Alder, C.S. The No Place Cat. NY: Clarion, 2002. ISBN 0-618-09644-2. $15.
Twelve (going on thirteen) year old Tess takes off for her mother's house when her little step-sister Annie wrecks her school project and neither her father nor her step-mother seems to care. The journey is much longer on foot than it ever seemed by car, and during the two-day tramp and overnight camping, Tess is adopted by a stray cat which she finally picks up and carries with her.
Life with mother is lonely. Though she loves her daughter in her easygoing way, Mom is off at work or play, Tess is in the way, and the cat, with which Tess increasingly bonds, is not allowed in Mom's house. Friend Ria helps Tess and the cat survive, but when Ria's trigger-tempered father throws the cat out, and Mom's abusive boyfriend harasses Tess, the girl is happy to be taken back to her father and step-family, where the cat is allowed to stay. The cat creates a empathy between Tess and her stepmother, and both Tess and the cat finally feel they have a real home.

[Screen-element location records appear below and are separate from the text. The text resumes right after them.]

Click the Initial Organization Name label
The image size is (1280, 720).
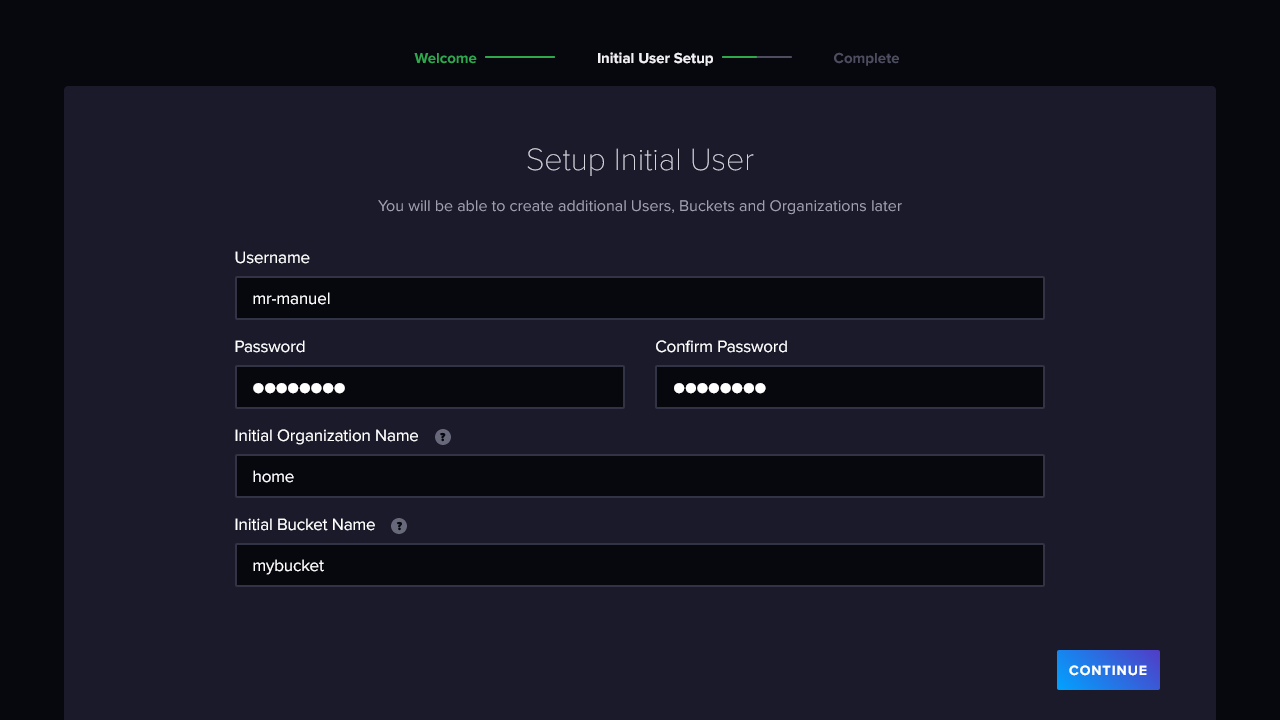pos(326,436)
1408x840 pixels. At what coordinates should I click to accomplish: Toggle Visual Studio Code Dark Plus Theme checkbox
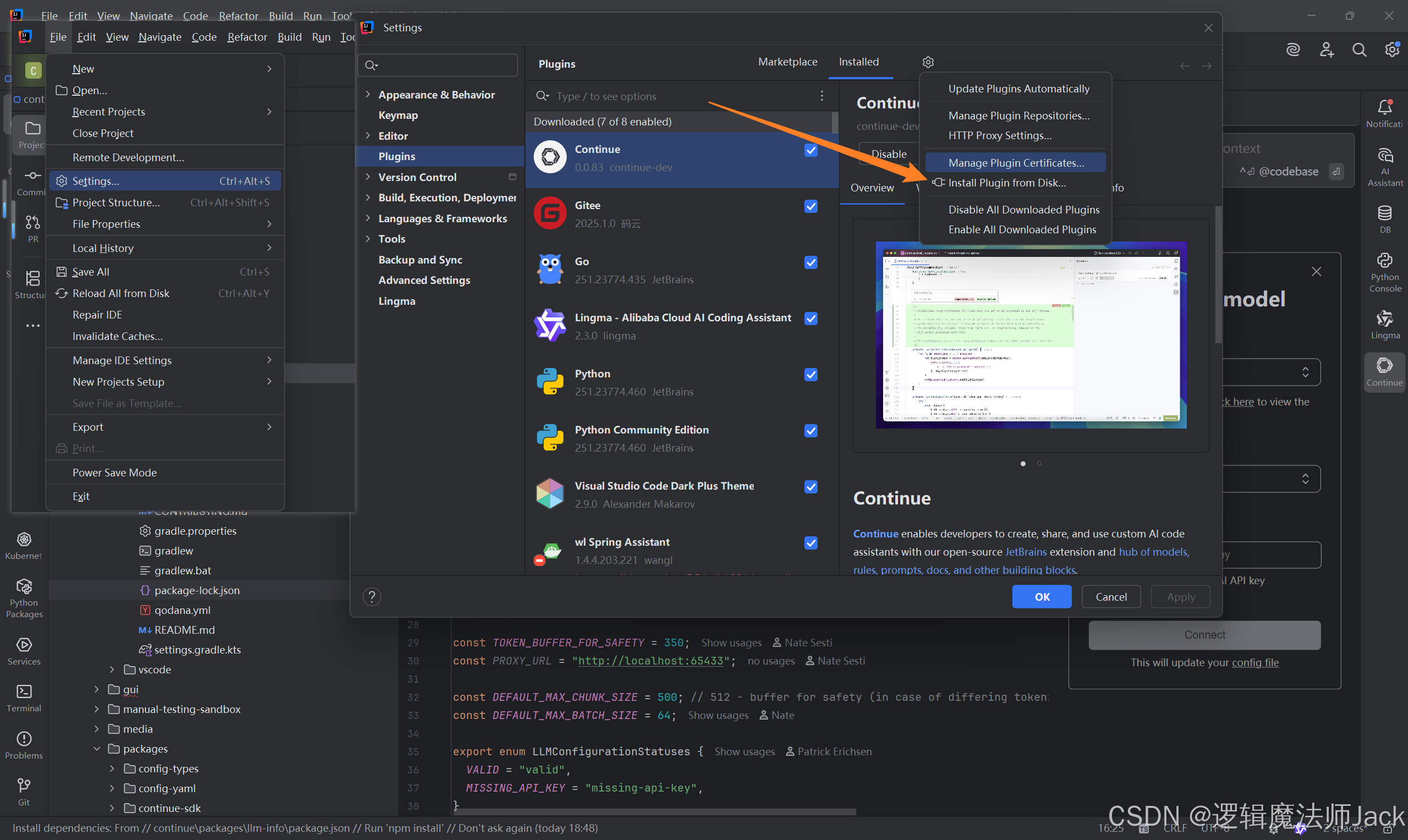[x=810, y=487]

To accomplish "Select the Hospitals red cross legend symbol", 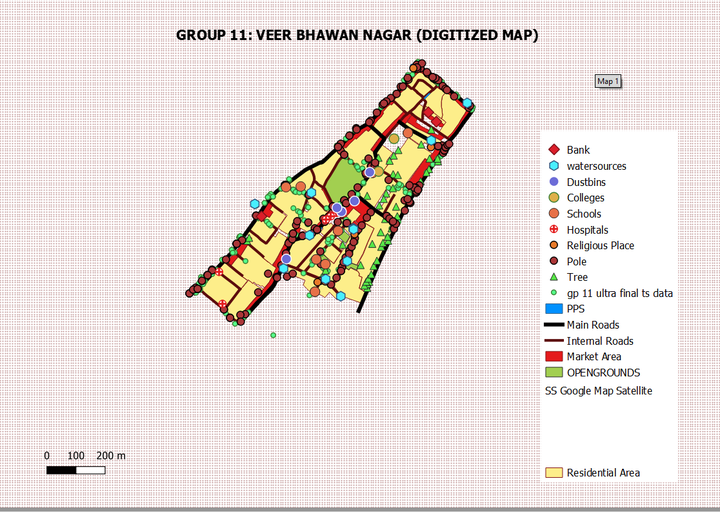I will tap(553, 230).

This book explores the ambivalent emotions of an early teen coping with her parents' divorce and would be helpful for any child undergoing a similar experience. Tess's identification with the cat's plight offers a bridge to understanding her own emotions. Sensitively expressed through her own thoughts and her conversations with others, Tess's development from feeling unwanted and a stranger to someone who belongs and feels part of a new family is charted with realistic detail.